The algebra is independent of weight dimension. This is the neural network analog of a remarkable property in physics: the pairwise Poisson algebra for $N$ gravitating bodies is independent of the spatial dimension $d$ . Gravity in 1D, 2D, and 3D all produce [3, 6, 17, 116]. Neural networks with scalar, vector, and matrix weights all produce [3, 6, 17, ...].

Loss Function: Partial Invariance

Does the loss function matter? We test gradient-product coupling with three loss functions:

Loss	Definition	Dims (L0, L1, L2, L3)	Class
MSE	$\frac{1}{2}(f - t)^2$	[3, 6, 17, 119]	A
L1 (smooth proxy)†	quadratic surrogate for $\lvert f - t \rvert$	[3, 6, 17, 119]	A
Cross-entropy	$-\log\sigma(f)$ Taylor $z^{2} / 4 + z^{4} / 48$	[3, 6, 17, 62]	new

† The "L1" row uses a smooth quadratic proxy rather than the non-differentiable $\lvert f-t \rvert$ itself; the polynomial structure of the coupling is what enters the algebra computation.

* [What to work on]
**1.** According to the excerpt, what dimension sequence does the cross-entropy loss produce?
**2.** Reproduce the excerpt's wording between "The algebra is" and "produce [3, 6, 17, ...].", inclusive.

* [Material]
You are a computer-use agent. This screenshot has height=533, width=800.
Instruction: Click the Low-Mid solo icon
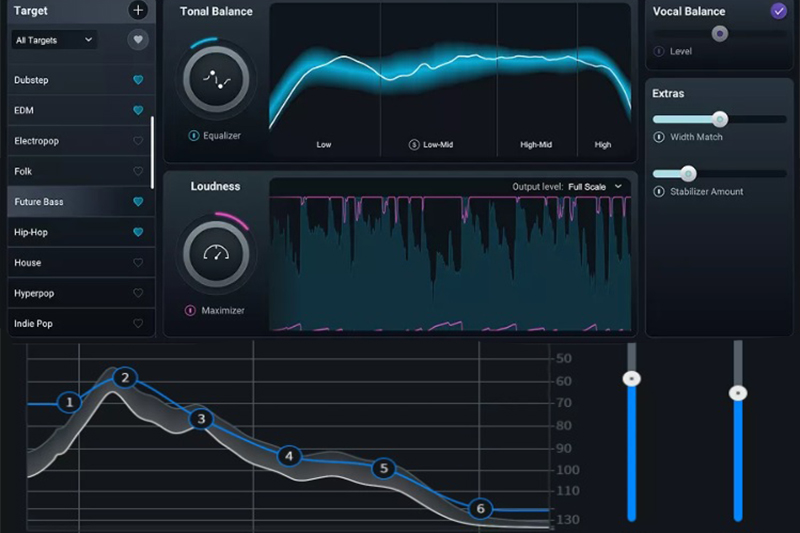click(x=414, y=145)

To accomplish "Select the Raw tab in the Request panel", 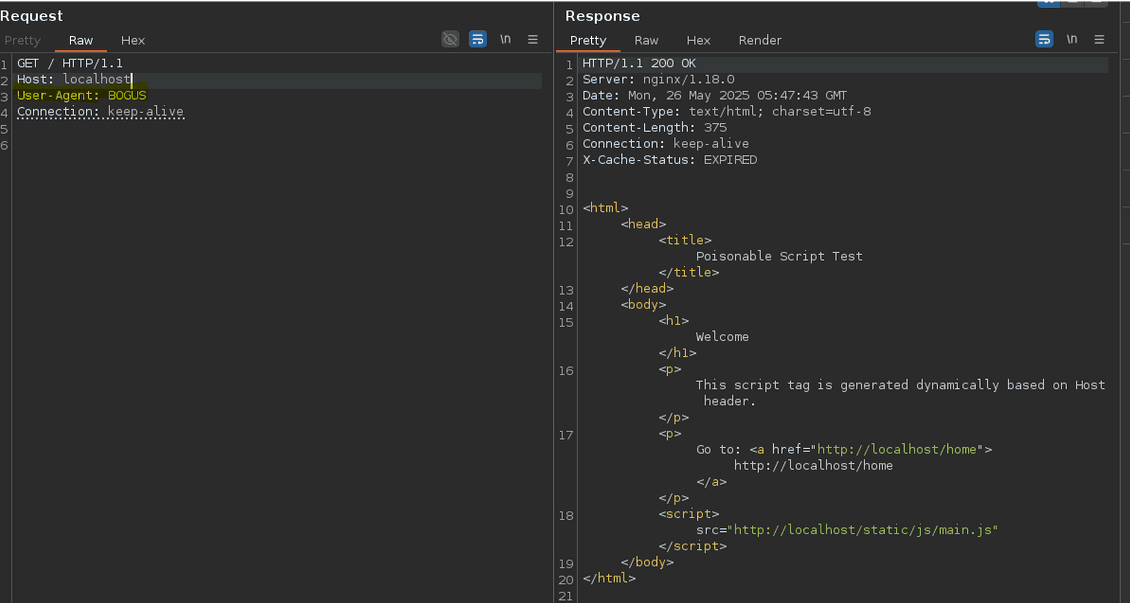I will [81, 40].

==

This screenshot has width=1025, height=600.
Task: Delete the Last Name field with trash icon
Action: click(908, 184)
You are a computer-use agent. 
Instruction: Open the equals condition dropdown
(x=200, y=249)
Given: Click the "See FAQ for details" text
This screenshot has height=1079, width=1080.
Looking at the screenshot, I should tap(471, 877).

==

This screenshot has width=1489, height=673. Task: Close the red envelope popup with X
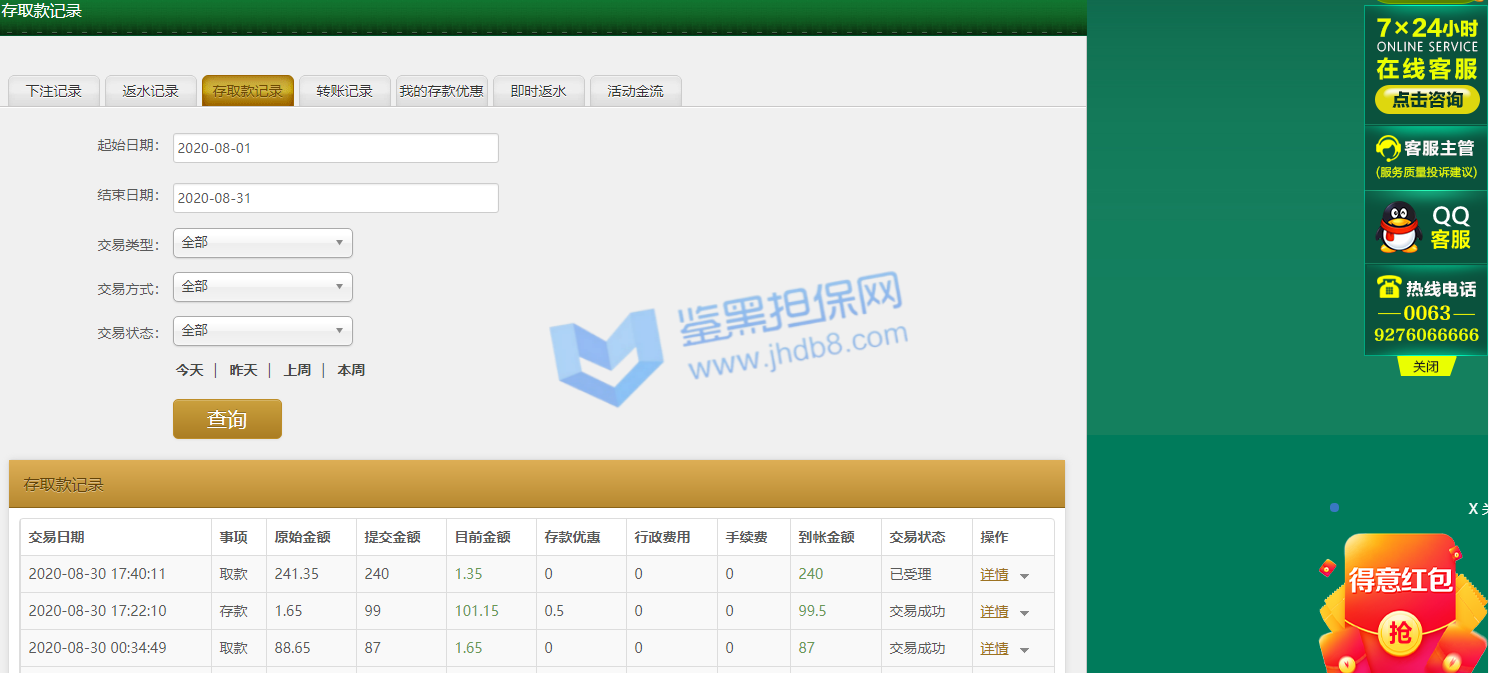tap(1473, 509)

* [Outputs]
**1.** [3, 6, 17, 62]

**2.**
The algebra is independent of weight dimension. This is the neural network analog of a remarkable property in physics: the pairwise Poisson algebra for $N$ gravitating bodies is independent of the spatial dimension $d$ . Gravity in 1D, 2D, and 3D all produce [3, 6, 17, 116]. Neural networks with scalar, vector, and matrix weights all produce [3, 6, 17, ...].